Yuba film was used as plant-based jerky. To increase the cross-linking of soy proteins, yuba films (Y) were treated with transglutaminase (TG) at different temperatures: 45°C (YT45), 50°C (YT50), and 55°C (YT55). FTIR confirmed the strongest cross-linking effect of TG at 1632 and 1529 cm−1 in YT55 compared to YT45 and YT50. The free-SH decreased with increasing temperature, whereas the -S-S- cross-linking increased in TG-treated yuba jerky (YTs). The YT showed improved texture, cutting stress, and cohesiveness. The hardness of YTs was higher than that of Y (14.64 N). SEM showed that with increasing temperature, yuba jerky developed a smoother surface with a compact and denser network. Yuba jerky had high isoflavone and flavonoid.

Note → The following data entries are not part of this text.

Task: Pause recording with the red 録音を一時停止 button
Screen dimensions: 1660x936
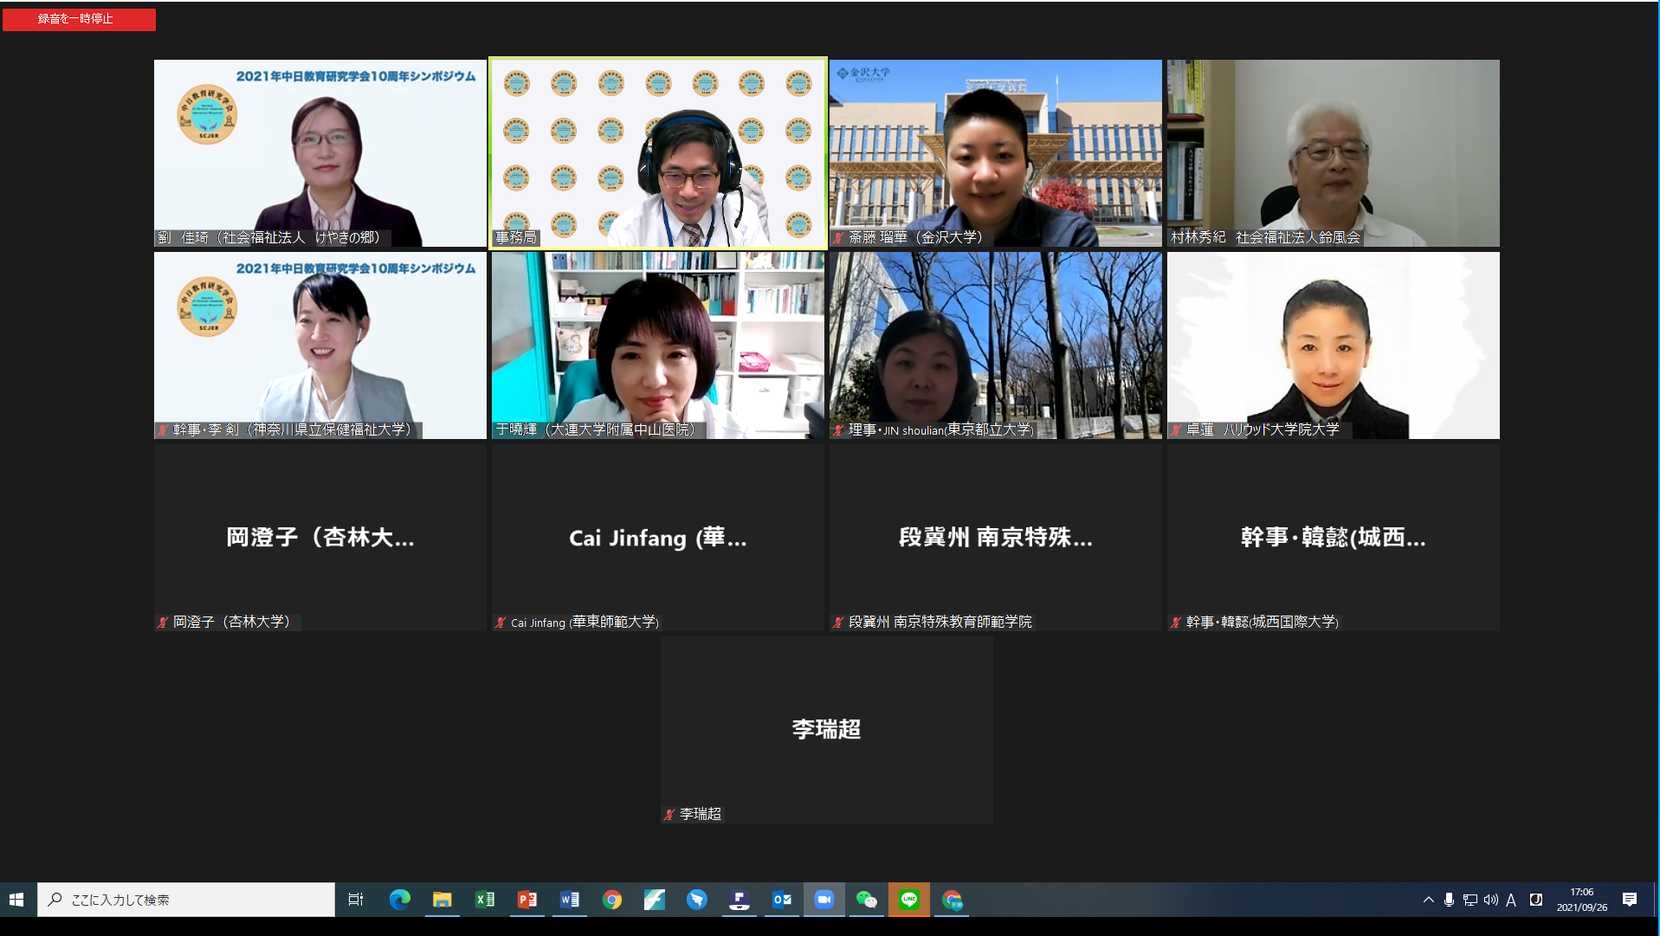Action: pyautogui.click(x=79, y=19)
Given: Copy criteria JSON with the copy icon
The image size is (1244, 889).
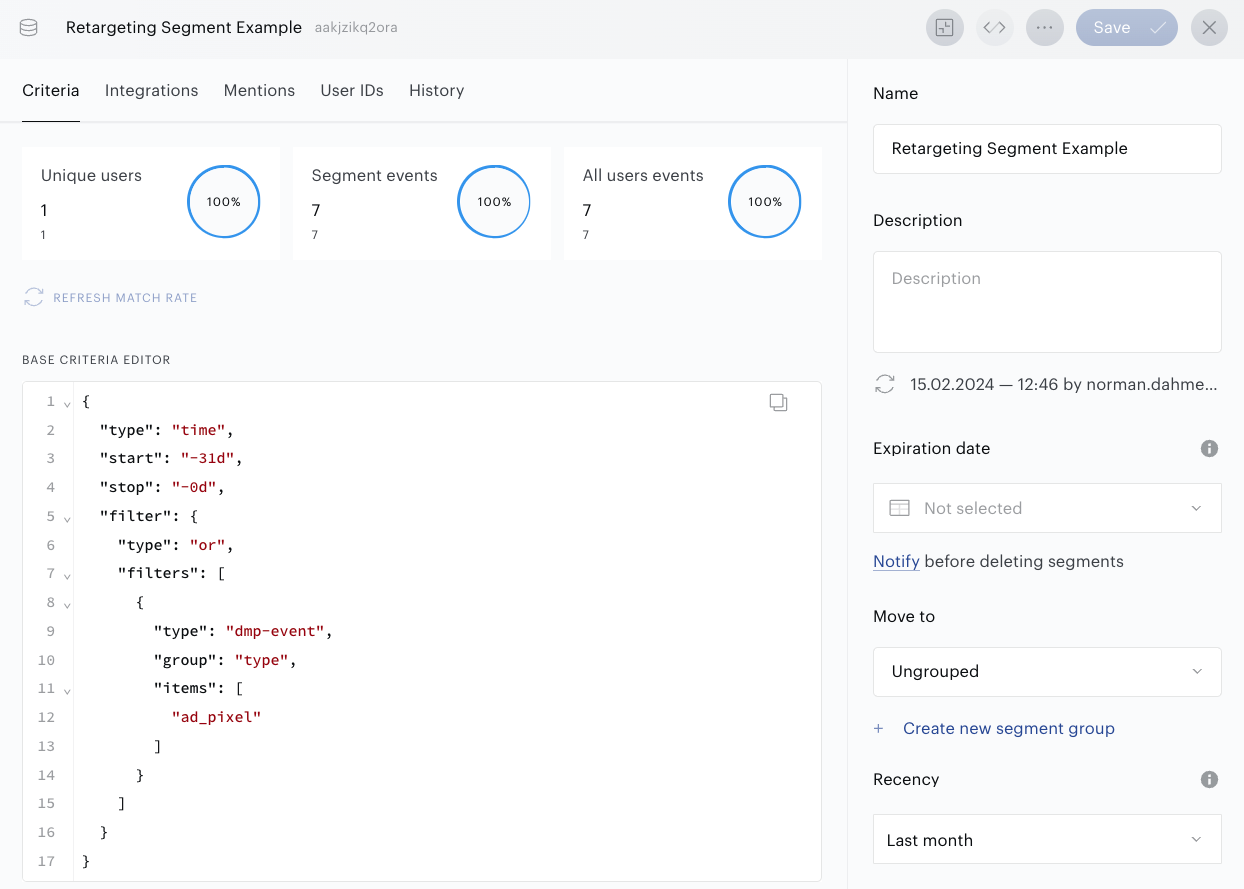Looking at the screenshot, I should pos(778,402).
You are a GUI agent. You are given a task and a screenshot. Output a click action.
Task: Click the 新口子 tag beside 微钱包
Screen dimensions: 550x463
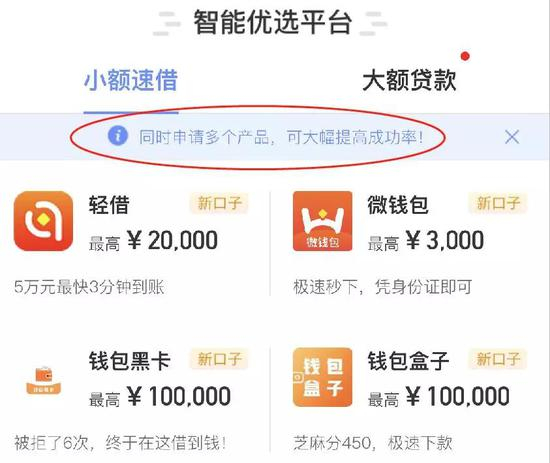498,203

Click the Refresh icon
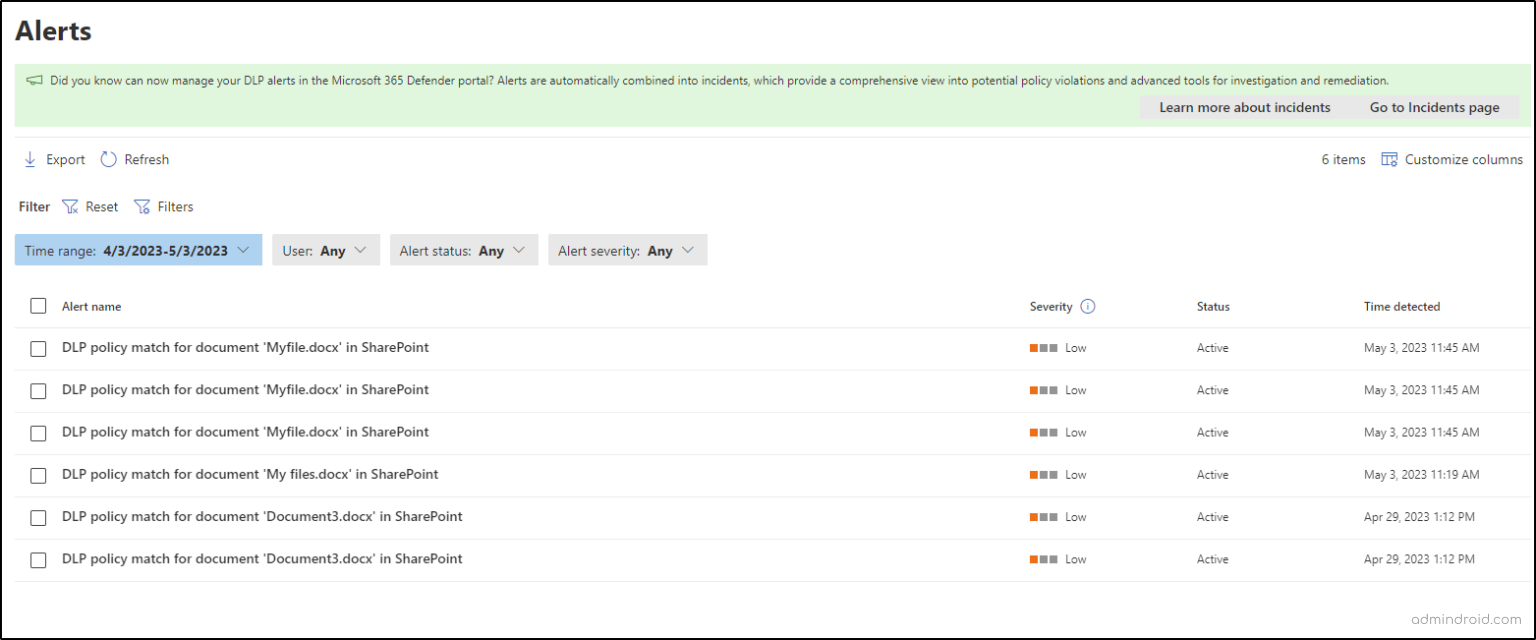tap(107, 159)
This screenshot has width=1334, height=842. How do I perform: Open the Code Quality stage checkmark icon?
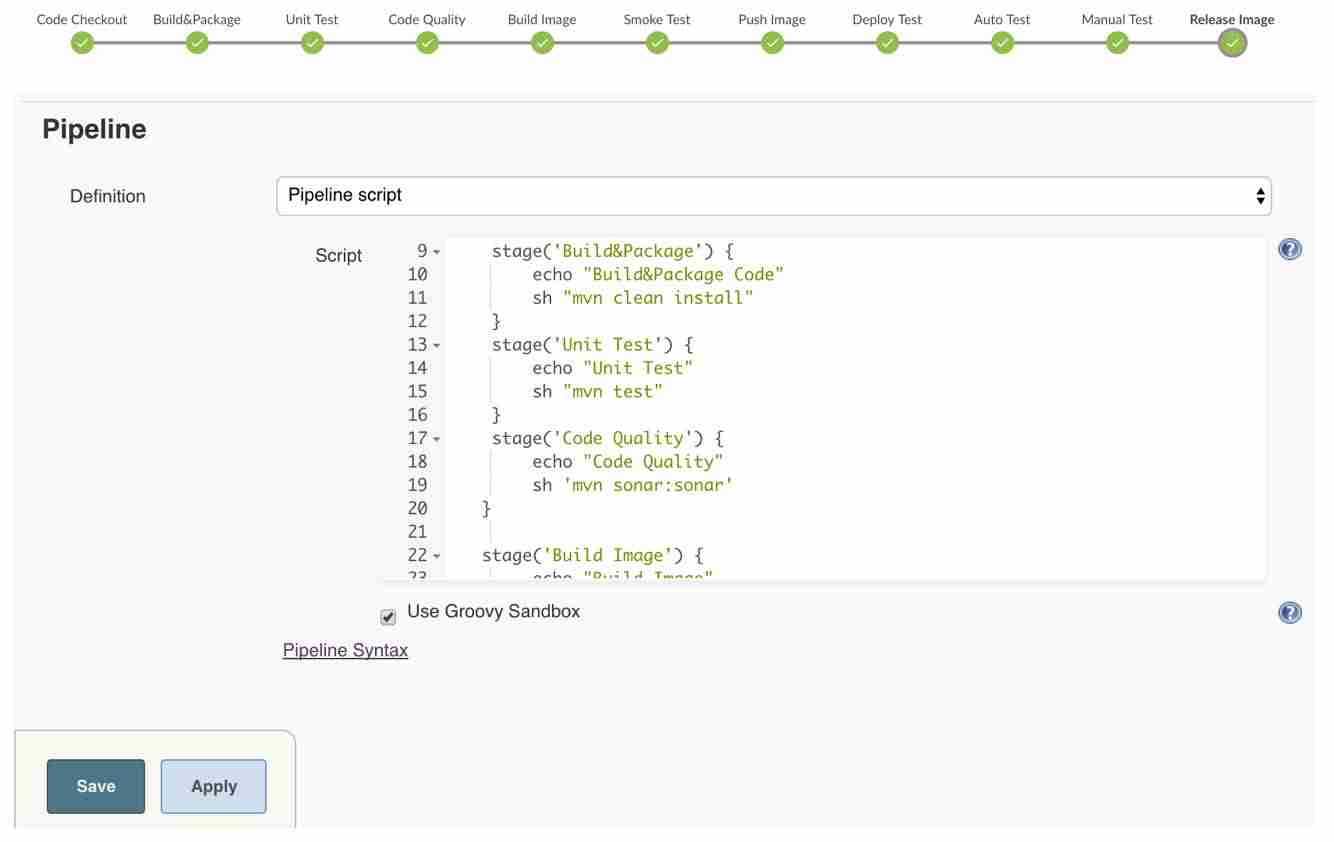click(x=427, y=43)
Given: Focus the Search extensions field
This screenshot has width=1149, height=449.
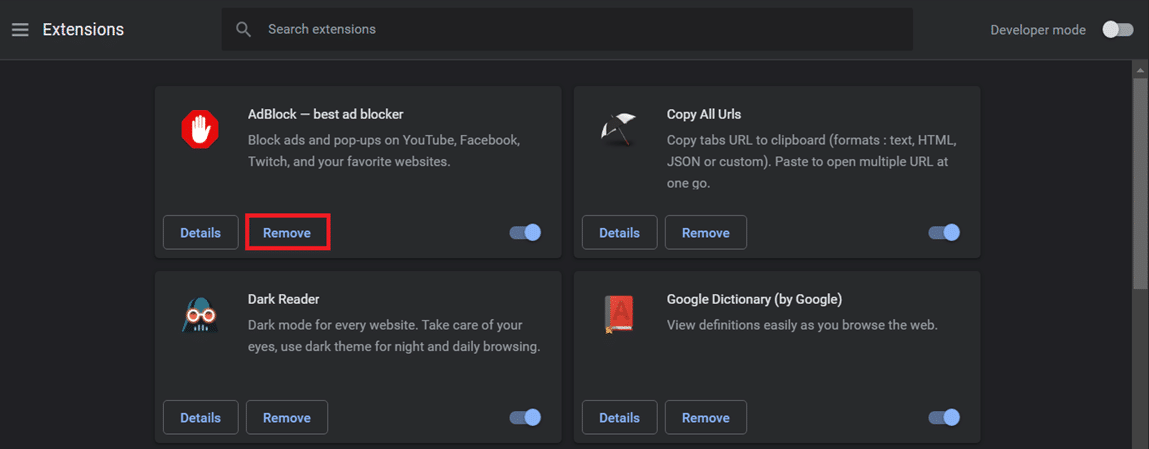Looking at the screenshot, I should pyautogui.click(x=580, y=30).
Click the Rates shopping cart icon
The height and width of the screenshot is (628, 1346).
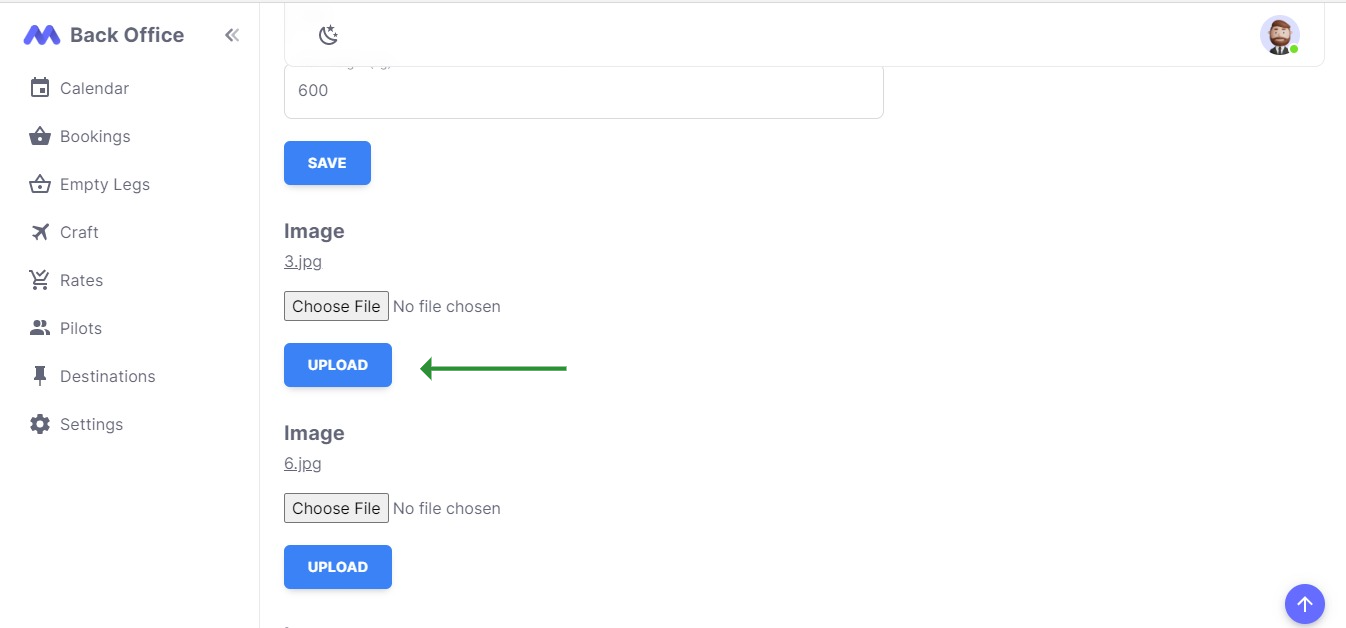40,280
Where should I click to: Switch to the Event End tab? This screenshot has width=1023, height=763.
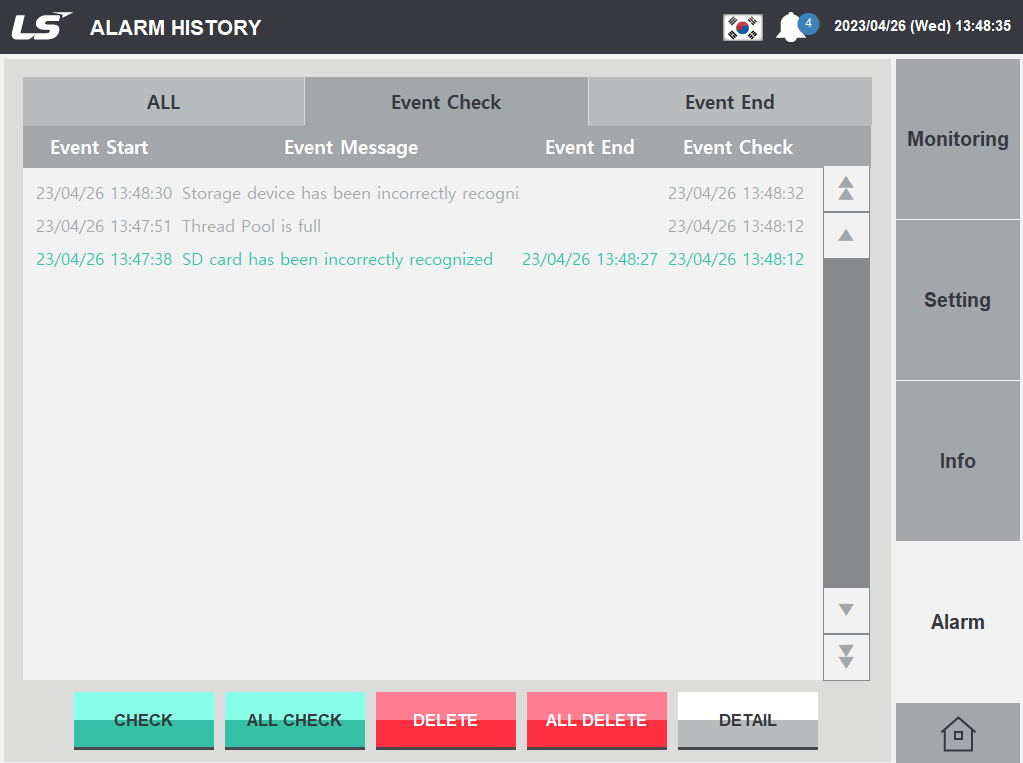coord(729,101)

The aw of yuba jerky was between 0.861 and 0.886 during 6 days of storage at 25°C. Thus, YT has the potential to be used as a meat analog with good nutrients and shelf life. Novelty impact statement This study used yuba film to develop a beef jerky analog. To improve the adhesiveness of the Yuba layer via the cross-linking of soy protein, TG treatment was applied at different temperatures prior to vacuum packaging. Our results demonstrated that yuba jerky could be a potential choice as a meat analog with a softer texture and lower cutting stress and with similar chewiness to beef jerky by using TGase to improve cross-linking of plant-based proteins.